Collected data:
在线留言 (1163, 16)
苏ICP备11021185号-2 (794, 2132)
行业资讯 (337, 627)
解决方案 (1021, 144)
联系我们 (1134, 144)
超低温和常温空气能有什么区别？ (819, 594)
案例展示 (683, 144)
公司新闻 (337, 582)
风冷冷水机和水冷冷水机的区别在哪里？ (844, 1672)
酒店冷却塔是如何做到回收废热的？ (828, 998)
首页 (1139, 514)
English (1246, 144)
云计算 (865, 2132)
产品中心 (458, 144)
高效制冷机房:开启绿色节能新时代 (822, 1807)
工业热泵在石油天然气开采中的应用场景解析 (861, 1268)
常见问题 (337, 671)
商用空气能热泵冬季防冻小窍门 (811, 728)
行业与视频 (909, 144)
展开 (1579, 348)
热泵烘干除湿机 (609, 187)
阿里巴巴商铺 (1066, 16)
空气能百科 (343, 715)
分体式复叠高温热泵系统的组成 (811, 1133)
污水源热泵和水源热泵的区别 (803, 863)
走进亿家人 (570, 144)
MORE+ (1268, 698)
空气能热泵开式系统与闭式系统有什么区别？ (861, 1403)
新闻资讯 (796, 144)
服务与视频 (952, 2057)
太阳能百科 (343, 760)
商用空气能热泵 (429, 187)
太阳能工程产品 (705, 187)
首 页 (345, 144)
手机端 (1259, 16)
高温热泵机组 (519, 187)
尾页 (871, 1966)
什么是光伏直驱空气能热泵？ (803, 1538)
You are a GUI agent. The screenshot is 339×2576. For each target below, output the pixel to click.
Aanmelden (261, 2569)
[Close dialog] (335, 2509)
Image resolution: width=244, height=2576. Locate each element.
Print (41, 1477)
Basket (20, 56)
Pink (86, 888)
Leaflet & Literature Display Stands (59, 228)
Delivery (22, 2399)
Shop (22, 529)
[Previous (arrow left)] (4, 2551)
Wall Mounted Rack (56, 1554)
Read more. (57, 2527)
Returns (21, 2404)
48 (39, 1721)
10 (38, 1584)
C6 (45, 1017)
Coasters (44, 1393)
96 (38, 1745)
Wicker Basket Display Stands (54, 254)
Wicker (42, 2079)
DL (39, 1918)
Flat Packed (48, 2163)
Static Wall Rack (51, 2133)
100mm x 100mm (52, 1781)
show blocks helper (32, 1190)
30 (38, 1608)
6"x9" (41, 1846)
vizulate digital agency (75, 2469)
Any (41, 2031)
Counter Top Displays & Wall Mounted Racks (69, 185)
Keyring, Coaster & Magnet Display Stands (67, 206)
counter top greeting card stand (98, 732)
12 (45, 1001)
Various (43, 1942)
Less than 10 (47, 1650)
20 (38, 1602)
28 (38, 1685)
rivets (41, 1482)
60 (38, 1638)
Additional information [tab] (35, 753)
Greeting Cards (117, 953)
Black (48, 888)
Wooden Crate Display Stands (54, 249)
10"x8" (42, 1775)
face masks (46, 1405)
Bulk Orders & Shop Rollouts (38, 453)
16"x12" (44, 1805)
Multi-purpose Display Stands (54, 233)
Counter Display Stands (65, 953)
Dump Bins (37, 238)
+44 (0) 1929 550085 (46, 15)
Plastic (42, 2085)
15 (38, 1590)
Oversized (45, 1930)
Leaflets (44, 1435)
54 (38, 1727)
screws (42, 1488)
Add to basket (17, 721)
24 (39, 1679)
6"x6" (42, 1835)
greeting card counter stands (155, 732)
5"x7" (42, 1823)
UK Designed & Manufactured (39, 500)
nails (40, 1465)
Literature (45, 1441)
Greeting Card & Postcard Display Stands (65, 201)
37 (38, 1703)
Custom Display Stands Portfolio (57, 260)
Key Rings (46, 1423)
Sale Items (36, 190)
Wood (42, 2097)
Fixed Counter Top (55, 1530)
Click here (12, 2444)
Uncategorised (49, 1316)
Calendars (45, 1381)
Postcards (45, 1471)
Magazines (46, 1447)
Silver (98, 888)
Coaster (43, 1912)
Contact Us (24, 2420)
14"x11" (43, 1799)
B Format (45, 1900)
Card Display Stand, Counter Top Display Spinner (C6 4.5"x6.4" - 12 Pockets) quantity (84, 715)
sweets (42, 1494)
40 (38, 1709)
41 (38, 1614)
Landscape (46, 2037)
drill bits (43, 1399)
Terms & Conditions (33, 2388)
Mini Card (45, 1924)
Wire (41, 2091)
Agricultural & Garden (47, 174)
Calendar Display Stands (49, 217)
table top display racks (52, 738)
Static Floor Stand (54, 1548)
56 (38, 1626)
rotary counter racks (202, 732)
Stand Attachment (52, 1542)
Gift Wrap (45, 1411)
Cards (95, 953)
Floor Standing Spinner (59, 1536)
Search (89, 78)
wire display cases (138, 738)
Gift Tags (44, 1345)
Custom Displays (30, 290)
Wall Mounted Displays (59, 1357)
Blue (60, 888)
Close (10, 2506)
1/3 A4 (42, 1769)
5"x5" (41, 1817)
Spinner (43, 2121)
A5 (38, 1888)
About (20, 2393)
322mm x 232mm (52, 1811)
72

YOUR TASK:
Repeat word for word the lines above that run from the line containing "案例展示 (683, 144)" through the line containing "96 (38, 1745)", both ends included, and nothing else.

ANSWER BELOW:
案例展示 (683, 144)
公司新闻 (337, 582)
风冷冷水机和水冷冷水机的区别在哪里？ (844, 1672)
酒店冷却塔是如何做到回收废热的？ (828, 998)
首页 (1139, 514)
English (1246, 144)
云计算 (865, 2132)
产品中心 (458, 144)
高效制冷机房:开启绿色节能新时代 (822, 1807)
工业热泵在石油天然气开采中的应用场景解析 (861, 1268)
常见问题 (337, 671)
商用空气能热泵冬季防冻小窍门 (811, 728)
行业与视频 (909, 144)
展开 (1579, 348)
热泵烘干除湿机 (609, 187)
阿里巴巴商铺 (1066, 16)
空气能百科 (343, 715)
分体式复叠高温热泵系统的组成 (811, 1133)
污水源热泵和水源热泵的区别 (803, 863)
走进亿家人 (570, 144)
MORE+ (1268, 698)
空气能热泵开式系统与闭式系统有什么区别？ (861, 1403)
新闻资讯 (796, 144)
服务与视频 (952, 2057)
太阳能百科 (343, 760)
商用空气能热泵 (429, 187)
太阳能工程产品 (705, 187)
首 页 (345, 144)
手机端 (1259, 16)
高温热泵机组 (519, 187)
尾页 (871, 1966)
什么是光伏直驱空气能热泵？ (803, 1538)
You are a GUI agent. The screenshot is 339×2576. For each target below, output the pixel to click.
Aanmelden (261, 2569)
[Close dialog] (335, 2509)
Image resolution: width=244, height=2576. Locate each element.
Print (41, 1477)
Basket (20, 56)
Pink (86, 888)
Leaflet & Literature Display Stands (59, 228)
Delivery (22, 2399)
Shop (22, 529)
[Previous (arrow left)] (4, 2551)
Wall Mounted Rack (56, 1554)
Read more. (57, 2527)
Returns (21, 2404)
48 (39, 1721)
10 (38, 1584)
C6 (45, 1017)
Coasters (44, 1393)
96 (38, 1745)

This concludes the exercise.